Sunday, April 15, 2018

Italian Tomato Loaf

The one particular vegetable that equates to Italian cuisine is the tomato. My favorite kind of tomato is one called beefsteak. The beefsteak tomato is well known for its meaty texture and wonderful flavor.

I recall one dining experience in which I ordered Margherita pizza. Authentic and very much Italian, the pizza only had 4 components: crisp crust, tomato sauce, tomato slices and mozzarella. I have seen a lot of recipes for this type of pizza, but never with whole slices of tomatoes. All this typing makes me want another piece! It was quite a long time ago in a restaurant out of town, but I am ready to go back.

Between my love of bread and my thoughts about tomatoes, I found a base a recipe for tomato bread from My Recipe Cards and tweaked it by adding and eliminating elements until I created a recipe that produces a very Italian flavored tomato loaf.

This tomato bread has the same density of sourdough bread and includes Italian seasoning, mozzarella cheese and two types of flour. Due to the chewy texture and flavor, the bread has many tasty uses. A few slices for a sandwich or an accompaniment for a pasta dish, are just to list a few. This recipe makes a smaller loaf, about 7-8 inches in diameter.

**EXERCISE SET**
[a] According to the tomato loaf post, why does the bread have many uses? Answer in one to three sentences.
[b] Please return the stretch of the tomato loaf post from "Sunday, April 15, 2018" through "to go back.", word for word.
Rely only on the tomato loaf post for what follows.

**PROVIDED MATERIAL**
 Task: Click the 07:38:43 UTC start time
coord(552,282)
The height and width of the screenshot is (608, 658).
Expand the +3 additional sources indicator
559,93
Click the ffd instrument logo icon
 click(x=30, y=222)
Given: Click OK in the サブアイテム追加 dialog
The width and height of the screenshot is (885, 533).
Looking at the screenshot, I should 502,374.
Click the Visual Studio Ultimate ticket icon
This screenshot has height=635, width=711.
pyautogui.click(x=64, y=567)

**ANSWER SET**
[a] The bread has many tasty uses because of its chewy texture and flavor. A few slices for a sandwich or an accompaniment for a pasta dish are two of those uses.

[b]
Sunday, April 15, 2018

Italian Tomato Loaf

The one particular vegetable that equates to Italian cuisine is the tomato. My favorite kind of tomato is one called beefsteak. The beefsteak tomato is well known for its meaty texture and wonderful flavor.

I recall one dining experience in which I ordered Margherita pizza. Authentic and very much Italian, the pizza only had 4 components: crisp crust, tomato sauce, tomato slices and mozzarella. I have seen a lot of recipes for this type of pizza, but never with whole slices of tomatoes. All this typing makes me want another piece! It was quite a long time ago in a restaurant out of town, but I am ready to go back.